# Need recommendation....Gravity Liberty , Fantom CX or Grand Record



## BobHunter (Apr 28, 2013)

Greetings,

I am buying my first road bike which will be primarily used for daily commuting in the suburbs. Daily mileage will be about 23 miles. At like most commuters, there are going to be days where I will get caught in the rail. Secondary use for the bike will be the occasional weekend ride with cyclist buddies (aka hey lets go ride for 6+ hours because that wound be "fun")

At this point I cannot decide between the 2013 Motobecane Grand Record, 2013 Motobecane Fantom CX3, or the 2013 Gravity Liberty CXD . They each seem to have their pluses and minuses and I cannot tell which benefits are more important.

My past commuting experience last year was 3-months on a steel road bike from the 70's that i had bought off craigslist for $30. It was a wonderful bike. Anything will be an upgrade from this bike and I was pleased with it.


----------



## Randy99CL (Mar 27, 2013)

Hi Bob
The Grand Record looks to have more aggressive (racing) geometry than the CX bikes. It isn't a touring bike and doesn't say whether it has rack or fender mounts. The handling is likely quicker and more responsive than the others.

A lot of riders (including me) are buying Cross (CX) bikes these days for a do-everything road and trail bike. They usually have rack and fender mounts and a more relaxed geometry that may soften the ride and make it more comfortable but they may not be as responsive (less twitchy, more stable) as the other. The bigger tires are usually more rugged and not as prone to flat on rough pavement or through picking up road debris.

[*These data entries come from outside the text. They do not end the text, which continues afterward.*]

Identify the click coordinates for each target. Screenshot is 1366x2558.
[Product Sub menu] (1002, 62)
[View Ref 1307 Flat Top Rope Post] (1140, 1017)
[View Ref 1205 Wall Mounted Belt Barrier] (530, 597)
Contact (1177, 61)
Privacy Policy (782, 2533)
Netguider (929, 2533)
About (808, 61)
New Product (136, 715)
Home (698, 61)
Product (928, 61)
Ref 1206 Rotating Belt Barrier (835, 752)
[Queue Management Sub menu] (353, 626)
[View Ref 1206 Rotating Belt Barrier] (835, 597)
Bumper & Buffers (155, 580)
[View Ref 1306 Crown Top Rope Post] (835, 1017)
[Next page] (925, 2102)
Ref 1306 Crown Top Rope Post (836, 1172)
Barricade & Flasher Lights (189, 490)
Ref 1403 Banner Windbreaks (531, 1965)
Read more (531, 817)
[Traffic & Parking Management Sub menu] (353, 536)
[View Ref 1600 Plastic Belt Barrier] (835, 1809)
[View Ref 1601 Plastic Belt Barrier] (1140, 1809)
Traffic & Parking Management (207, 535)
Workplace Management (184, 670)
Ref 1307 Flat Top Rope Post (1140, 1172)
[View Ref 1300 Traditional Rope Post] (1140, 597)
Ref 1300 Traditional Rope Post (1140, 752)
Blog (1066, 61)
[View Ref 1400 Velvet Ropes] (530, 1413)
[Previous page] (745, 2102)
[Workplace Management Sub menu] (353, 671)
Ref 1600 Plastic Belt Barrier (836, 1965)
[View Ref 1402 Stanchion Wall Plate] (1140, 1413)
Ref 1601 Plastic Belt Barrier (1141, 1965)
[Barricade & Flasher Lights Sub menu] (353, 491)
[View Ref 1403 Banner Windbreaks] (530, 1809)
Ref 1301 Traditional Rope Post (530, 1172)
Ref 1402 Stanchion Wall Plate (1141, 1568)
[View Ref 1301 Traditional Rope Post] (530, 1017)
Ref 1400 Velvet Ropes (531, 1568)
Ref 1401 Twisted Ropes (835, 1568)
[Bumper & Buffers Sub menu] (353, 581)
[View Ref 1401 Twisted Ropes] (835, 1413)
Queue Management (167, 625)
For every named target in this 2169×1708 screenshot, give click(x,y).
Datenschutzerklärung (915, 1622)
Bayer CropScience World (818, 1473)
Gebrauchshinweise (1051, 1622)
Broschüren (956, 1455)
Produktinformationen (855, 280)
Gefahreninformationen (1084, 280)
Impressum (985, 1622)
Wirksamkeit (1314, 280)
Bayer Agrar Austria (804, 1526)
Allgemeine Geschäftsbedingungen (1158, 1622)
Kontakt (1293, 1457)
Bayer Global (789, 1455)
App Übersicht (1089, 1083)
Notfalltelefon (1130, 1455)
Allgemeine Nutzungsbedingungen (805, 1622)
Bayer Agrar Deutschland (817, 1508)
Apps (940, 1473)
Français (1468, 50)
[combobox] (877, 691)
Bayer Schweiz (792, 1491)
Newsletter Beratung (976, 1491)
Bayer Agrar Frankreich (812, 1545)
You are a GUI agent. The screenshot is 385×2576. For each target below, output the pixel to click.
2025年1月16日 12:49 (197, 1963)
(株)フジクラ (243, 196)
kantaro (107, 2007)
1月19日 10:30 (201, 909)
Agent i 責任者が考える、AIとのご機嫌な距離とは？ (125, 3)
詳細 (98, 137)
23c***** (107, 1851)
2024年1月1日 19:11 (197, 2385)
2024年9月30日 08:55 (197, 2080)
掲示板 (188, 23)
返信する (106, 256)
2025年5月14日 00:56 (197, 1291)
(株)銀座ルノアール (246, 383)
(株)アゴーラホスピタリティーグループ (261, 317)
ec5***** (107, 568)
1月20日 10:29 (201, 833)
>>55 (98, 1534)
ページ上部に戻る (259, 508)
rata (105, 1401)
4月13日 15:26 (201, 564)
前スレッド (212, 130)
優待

One problem with BD is that some of their bikes have last years' components. Both of the bikes with Sora shifters picture the old ones instead of the much improved new series. The latest have two shift levers like the rest of the Shimano line and I don't like the shift "button" on the old ones.

And I love disc brakes but don't care for the 8-speed 2303 group on the Gravity.

Since you haven't written that you're an experienced rider I hope you are planning to take the bike to a dealer to get it fitted to you. Getting the bike that fits you is actually more important than the difference in components.
Have you given your local bike shop a shot at earning your business?


----------



## BobHunter (Apr 28, 2013)

With my pretty much no experience I am indifferent to this year versus last year's model of component. Having ridden a 12' Trek Tricross with the older shifter and a 13' Trek Secteur Tripple with the new model I did prefer the older model.

At this point I am planning to take whichever bike i buy to a local shop for a complete rebuild. I even took the step of calling the shop to ensure they would work on a mail-order bike.

I did give the lbs a chance to win my business however they are only interested in selling Treks. This is despite their carrying other brands and my asking about other brands/models to check out.


----------



## Randy99CL (Mar 27, 2013)

BobHunter said:


> I did prefer the older model.
> I did give the lbs a chance to win my business however they are only interested in selling Treks. This is despite their carrying other brands and my asking about other brands/models to check out.


Yes, it obviously comes down to personal preference. 
I have small hands and can only reach the thumb buttons when I'm on the hoods. I prefer the newer 2-lever design because I can shift from the hoods or the drops.
I use the drops for fast descents and like having both the gears and brakes at my fingertips.

I can relate to your LBS situation; my dealer pushes Trek though he carries other lines.


----------